Understanding the spring constant is essential in our elevator problem to determine how much the spring will stretch when additional forces are applied, such as those resulting from the elevator accelerating. Knowing the spring constant allows us to calculate the forces involved in the system.

Equilibrium

Equilibrium occurs when all the forces acting on an object are balanced, leading to a state where there is no net force and, consequently, no change in motion. In the context of our physics elevator problem, when the mass attached to the spring is at rest and the elevator is not moving, the spring reaches an equilibrium position. This means that the upward spring force precisely counterbalances the downward gravitational force on the mass. At equilibrium, the net force is zero, \[ F_{net} = 0 \] and the object is either at rest or moves with a constant velocity. An understanding of equilibrium is important for solving many physics problems because it establishes a baseline condition from which we can analyze changes in the system, such as the elevator starting to move.

Gravitational Force

Gravitational force, also known as weight, is the force with which the Earth attracts a body toward its center. It is given by the equation \[ W = mg \] where \(m\) is the mass of the body, and \(g\) is the acceleration due to gravity. In the elevator problem, the gravitational force is acting downward on the mass attached to the spring, and it is this force that causes the initial stretching of the spring to achieve equilibrium.

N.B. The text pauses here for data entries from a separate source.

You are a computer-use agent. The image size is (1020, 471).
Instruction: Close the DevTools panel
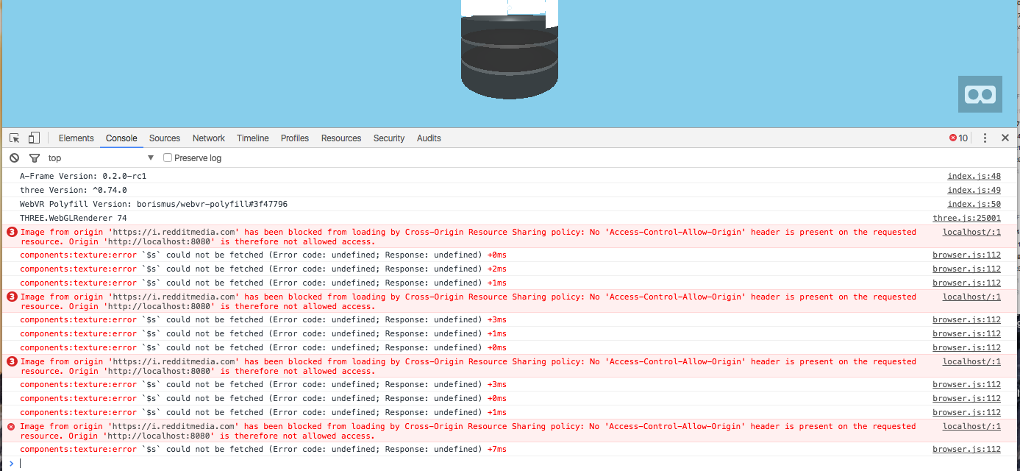pos(1005,138)
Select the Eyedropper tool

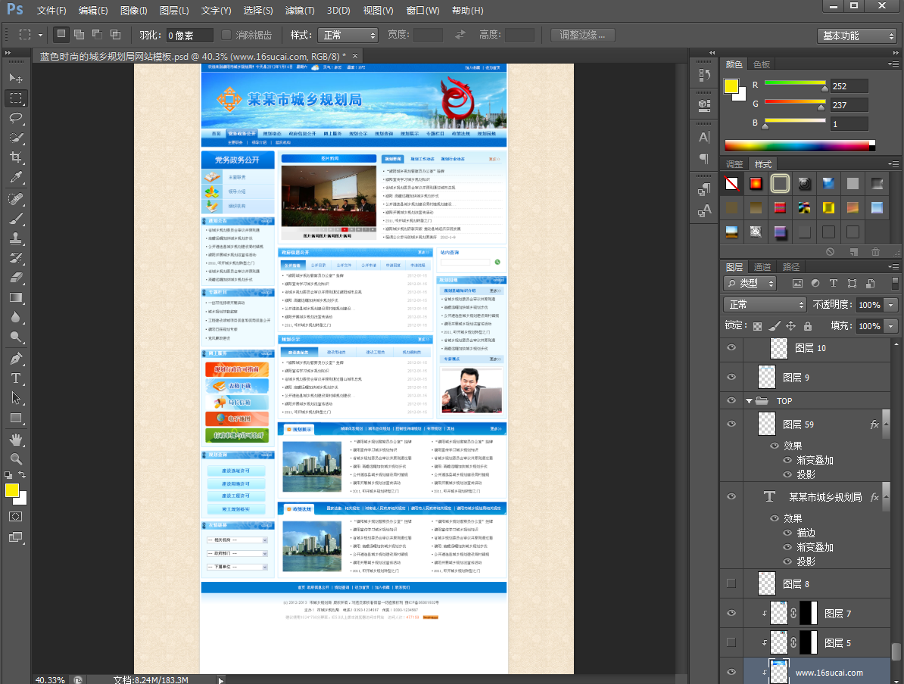click(x=16, y=178)
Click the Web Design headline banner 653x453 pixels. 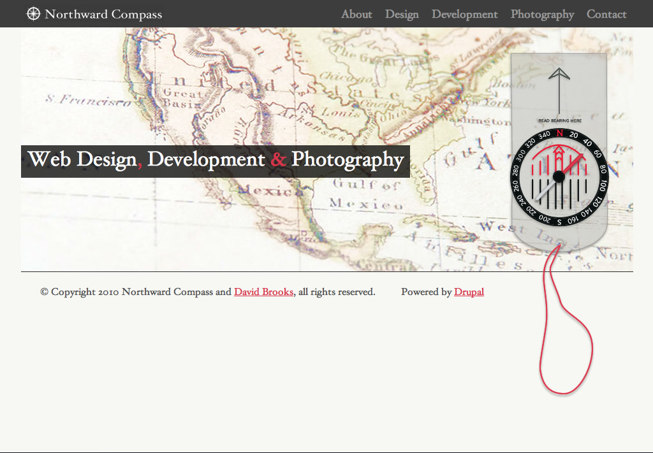coord(215,160)

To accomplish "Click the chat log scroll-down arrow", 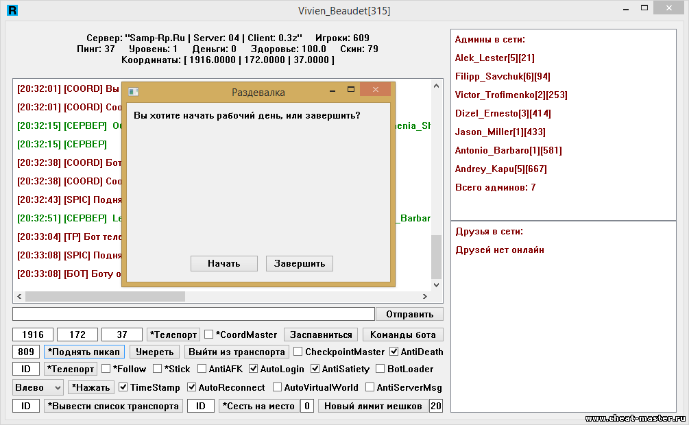I will coord(436,284).
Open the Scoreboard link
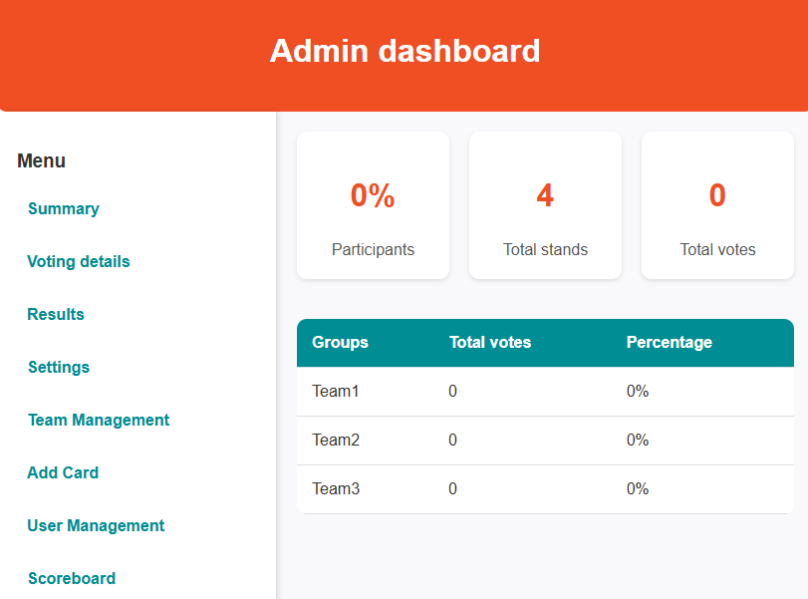The image size is (808, 599). tap(72, 579)
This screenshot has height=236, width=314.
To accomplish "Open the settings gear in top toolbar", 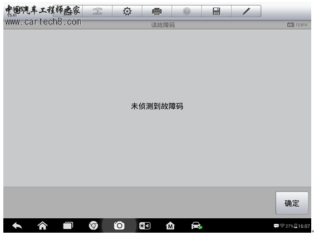I will point(127,11).
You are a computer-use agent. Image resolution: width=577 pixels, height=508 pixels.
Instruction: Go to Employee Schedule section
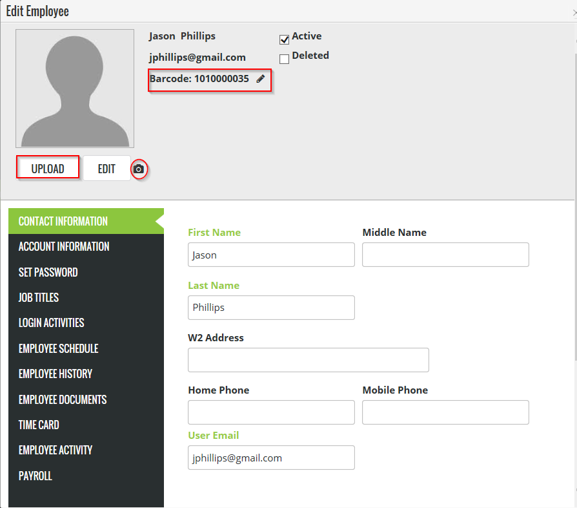[59, 348]
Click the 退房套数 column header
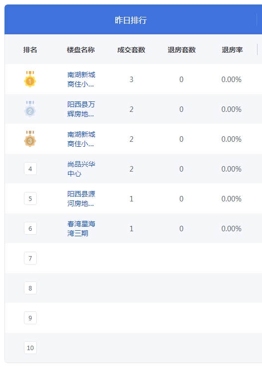 181,50

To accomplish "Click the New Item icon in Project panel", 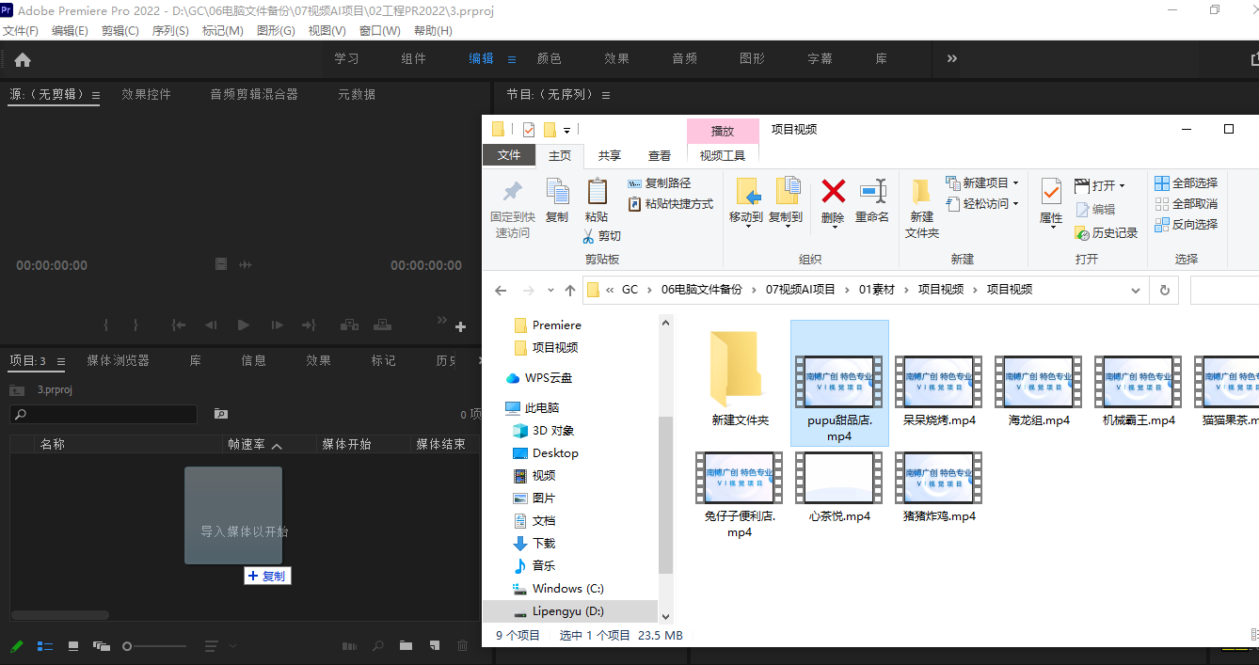I will (x=434, y=646).
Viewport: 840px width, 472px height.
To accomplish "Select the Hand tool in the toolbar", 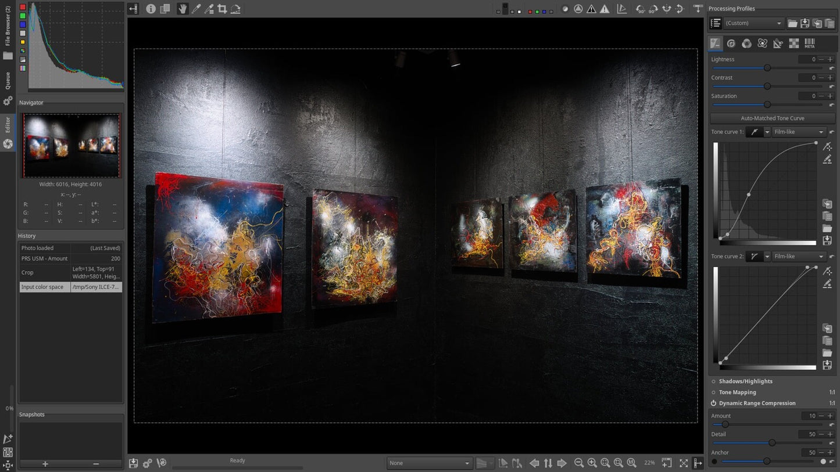I will pos(182,9).
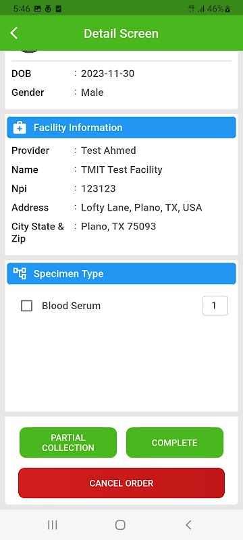
Task: Tap the PARTIAL COLLECTION button
Action: (x=68, y=443)
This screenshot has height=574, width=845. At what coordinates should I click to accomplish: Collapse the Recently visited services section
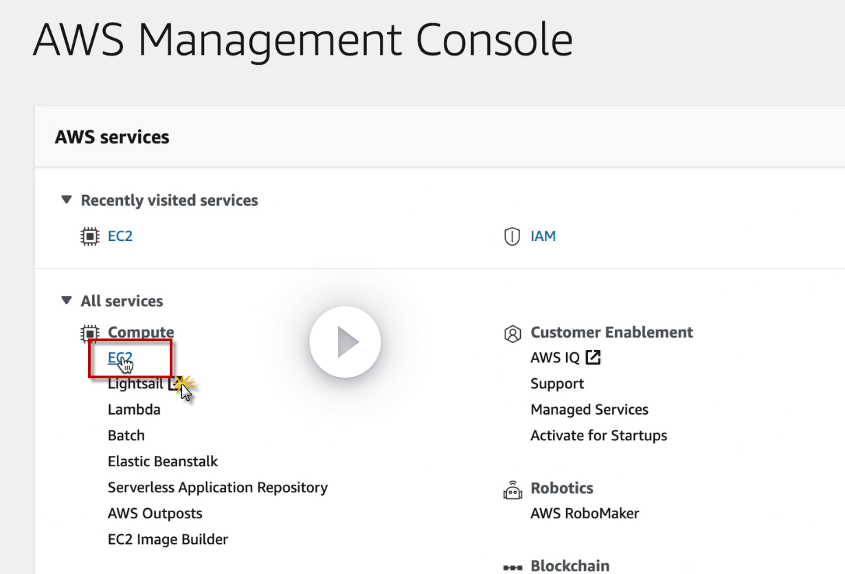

When the elevator accelerates upwards, the gravitational force remains constant, but the spring force changes due to the additional stretch. The interplay between the gravitational force and the spring force determines the motion and acceleration of the mass in the system. Gravitational force is significant not only because it explains the weight of objects but also because it plays a pivotal role in the analysis of any problem dealing with objects near Earth's surface.